My nice bicycle currently hangs on two old shelf standards that are screwed into the wall, with some foam on them to protect the frame.
It works, but the foam has seen better days and if we got a quake, it could easily shake off the ends.
It’s time to build something a bit nicer, so I dug out some leftover hardwood plywood I have (maple, I think) and spent a little time with Fusion 360, and came up with the following design:
This is a render in oak. The holes are 16” apart so they can screw directly to the studs, and the hangers are a bit closer together so it’s easier to hang the bike with batteries on it. The arms that hold the bike have two hefty tenons that stick all the way through the back piece.
Off to the garage to use the Shaper Origin…
The cutting mostly went pretty well, but it took longer than I expected and I worked past a point of being too tired and therefore had a couple of issues. I’m using a piece of maple plywood that I had lying around that is unfortunately not very wide, so I had to put some auxiliary pieces off to the side with shaper tape on them so that it could figure out where it was. This mostly worked, until I got to the last cut on the last piece, and partway through I bumped my setup and that piece – which was partly clamped but not correctly clamped – moved.
That is *bad*; the shaper throws up a big banner that says “the markers have moved and you are SOL”, or words to that effect. I tried a cut after that, and they were right, so I finished cutting through with an abrasive disk on my dremel and cleaned up with a little sanding drum.
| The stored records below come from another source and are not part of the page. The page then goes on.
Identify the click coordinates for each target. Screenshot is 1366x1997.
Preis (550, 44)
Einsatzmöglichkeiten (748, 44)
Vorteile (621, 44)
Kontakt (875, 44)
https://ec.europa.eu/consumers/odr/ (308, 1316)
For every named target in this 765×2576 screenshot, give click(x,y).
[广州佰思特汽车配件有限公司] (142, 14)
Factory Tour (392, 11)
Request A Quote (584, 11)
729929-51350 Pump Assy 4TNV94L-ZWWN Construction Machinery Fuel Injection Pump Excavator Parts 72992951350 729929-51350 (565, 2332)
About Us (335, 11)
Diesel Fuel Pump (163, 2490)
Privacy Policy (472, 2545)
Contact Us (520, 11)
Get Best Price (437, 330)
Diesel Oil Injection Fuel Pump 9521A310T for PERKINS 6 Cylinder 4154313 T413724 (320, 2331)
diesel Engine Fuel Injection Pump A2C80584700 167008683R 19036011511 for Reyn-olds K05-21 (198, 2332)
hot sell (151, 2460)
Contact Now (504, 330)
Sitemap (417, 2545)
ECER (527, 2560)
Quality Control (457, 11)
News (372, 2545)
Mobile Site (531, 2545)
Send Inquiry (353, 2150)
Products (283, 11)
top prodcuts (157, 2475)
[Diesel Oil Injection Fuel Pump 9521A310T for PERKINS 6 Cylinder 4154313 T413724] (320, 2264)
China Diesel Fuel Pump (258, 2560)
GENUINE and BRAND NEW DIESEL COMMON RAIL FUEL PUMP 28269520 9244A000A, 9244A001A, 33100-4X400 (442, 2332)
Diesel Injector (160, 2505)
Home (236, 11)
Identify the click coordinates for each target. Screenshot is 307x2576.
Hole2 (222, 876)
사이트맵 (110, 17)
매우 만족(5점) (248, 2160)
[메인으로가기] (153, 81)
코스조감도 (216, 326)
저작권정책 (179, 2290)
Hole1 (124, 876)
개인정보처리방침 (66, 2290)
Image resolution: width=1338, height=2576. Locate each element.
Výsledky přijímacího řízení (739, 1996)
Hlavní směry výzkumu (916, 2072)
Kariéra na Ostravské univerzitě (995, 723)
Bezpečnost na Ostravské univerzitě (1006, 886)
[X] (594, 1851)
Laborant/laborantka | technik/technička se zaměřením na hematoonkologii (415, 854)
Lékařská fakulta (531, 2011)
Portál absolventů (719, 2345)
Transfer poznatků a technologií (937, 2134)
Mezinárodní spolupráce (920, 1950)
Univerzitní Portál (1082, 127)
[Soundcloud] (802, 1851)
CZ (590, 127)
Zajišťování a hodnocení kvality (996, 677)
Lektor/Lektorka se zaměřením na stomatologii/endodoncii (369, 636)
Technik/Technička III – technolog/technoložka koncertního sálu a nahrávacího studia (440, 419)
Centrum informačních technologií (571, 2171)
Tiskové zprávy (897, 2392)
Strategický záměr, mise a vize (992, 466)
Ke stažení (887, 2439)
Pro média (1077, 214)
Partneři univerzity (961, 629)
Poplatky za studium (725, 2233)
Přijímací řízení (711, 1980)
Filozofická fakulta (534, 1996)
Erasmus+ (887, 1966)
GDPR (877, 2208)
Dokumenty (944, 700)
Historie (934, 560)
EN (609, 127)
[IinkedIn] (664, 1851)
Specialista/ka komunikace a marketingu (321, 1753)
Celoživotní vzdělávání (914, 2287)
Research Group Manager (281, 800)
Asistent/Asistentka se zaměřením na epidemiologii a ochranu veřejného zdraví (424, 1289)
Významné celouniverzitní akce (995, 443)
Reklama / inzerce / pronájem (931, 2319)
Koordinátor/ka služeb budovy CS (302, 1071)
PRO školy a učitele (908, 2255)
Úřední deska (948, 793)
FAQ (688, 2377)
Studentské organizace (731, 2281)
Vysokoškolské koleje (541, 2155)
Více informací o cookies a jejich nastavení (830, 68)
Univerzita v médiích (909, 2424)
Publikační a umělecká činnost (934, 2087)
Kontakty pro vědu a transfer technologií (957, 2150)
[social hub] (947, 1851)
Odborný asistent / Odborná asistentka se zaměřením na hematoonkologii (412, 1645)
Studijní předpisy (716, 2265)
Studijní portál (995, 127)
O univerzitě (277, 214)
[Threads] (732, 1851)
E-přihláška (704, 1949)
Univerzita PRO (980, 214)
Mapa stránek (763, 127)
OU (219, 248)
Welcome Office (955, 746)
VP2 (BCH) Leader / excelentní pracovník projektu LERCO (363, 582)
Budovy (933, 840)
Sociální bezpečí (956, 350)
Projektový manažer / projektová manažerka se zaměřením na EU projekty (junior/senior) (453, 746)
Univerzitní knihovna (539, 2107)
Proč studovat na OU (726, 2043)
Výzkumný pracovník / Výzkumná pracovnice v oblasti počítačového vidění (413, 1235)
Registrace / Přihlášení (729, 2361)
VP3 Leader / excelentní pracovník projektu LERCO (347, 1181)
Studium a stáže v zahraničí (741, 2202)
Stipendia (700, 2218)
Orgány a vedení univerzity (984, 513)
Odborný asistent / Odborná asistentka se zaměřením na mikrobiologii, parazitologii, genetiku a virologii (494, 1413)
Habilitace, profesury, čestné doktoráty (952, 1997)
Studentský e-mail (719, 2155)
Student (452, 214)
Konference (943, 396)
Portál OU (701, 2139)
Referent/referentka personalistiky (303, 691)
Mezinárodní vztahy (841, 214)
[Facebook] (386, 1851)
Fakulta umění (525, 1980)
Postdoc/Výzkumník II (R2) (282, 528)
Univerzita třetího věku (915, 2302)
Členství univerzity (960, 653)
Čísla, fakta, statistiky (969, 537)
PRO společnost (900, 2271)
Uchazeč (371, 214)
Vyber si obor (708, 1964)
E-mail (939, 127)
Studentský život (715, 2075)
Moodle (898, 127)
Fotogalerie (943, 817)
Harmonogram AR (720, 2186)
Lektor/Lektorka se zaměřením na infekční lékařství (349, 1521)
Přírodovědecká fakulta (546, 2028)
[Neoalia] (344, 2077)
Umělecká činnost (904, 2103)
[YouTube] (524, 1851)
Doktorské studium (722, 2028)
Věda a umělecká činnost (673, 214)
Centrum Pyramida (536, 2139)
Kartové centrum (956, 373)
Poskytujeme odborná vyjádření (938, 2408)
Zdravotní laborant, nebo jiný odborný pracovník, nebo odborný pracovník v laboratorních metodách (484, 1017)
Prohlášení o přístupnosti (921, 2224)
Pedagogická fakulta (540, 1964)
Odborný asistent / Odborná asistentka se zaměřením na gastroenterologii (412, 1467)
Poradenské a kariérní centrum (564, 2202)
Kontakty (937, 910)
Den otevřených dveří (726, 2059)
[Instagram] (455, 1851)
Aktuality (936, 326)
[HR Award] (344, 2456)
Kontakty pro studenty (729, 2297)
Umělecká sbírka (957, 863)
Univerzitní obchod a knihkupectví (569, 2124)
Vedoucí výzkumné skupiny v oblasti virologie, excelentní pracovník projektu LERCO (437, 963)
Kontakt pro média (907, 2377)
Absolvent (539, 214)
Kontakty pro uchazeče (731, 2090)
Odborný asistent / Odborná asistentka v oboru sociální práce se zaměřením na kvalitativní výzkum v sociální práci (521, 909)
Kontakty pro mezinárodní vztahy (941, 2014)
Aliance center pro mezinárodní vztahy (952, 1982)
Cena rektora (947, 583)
A little sanding, and it was time for gluing and clamping. The nice part of the holes and tabs approach is that there is a ton of surface area, so lots of material for the glue to grab onto. It’s probably strong enough with the glue because of the way the geometry works; the arms that hold the bike can only pull straight out, and even that is difficult. So, no fasteners required, but a lot of clamps.
Give it 4 hours for the glue to set, and we are left with this. The dark coloration looks like a burn but is really just the plywood.
Overall, it came out mostly okay; in some places the fit isn’t as tight as I’d like – which I attribute to some wiggling because of how I did the cutting – but it’s more than functional.
Four 3” screws to mount it – yes, that’s overkill, but it’s so easy with an impact driver…
and we’re done. I’m hoping the sunscreen shelf will help remind me to use it before I leave. I used some short pieces of the foam from the old holder to pad the new one.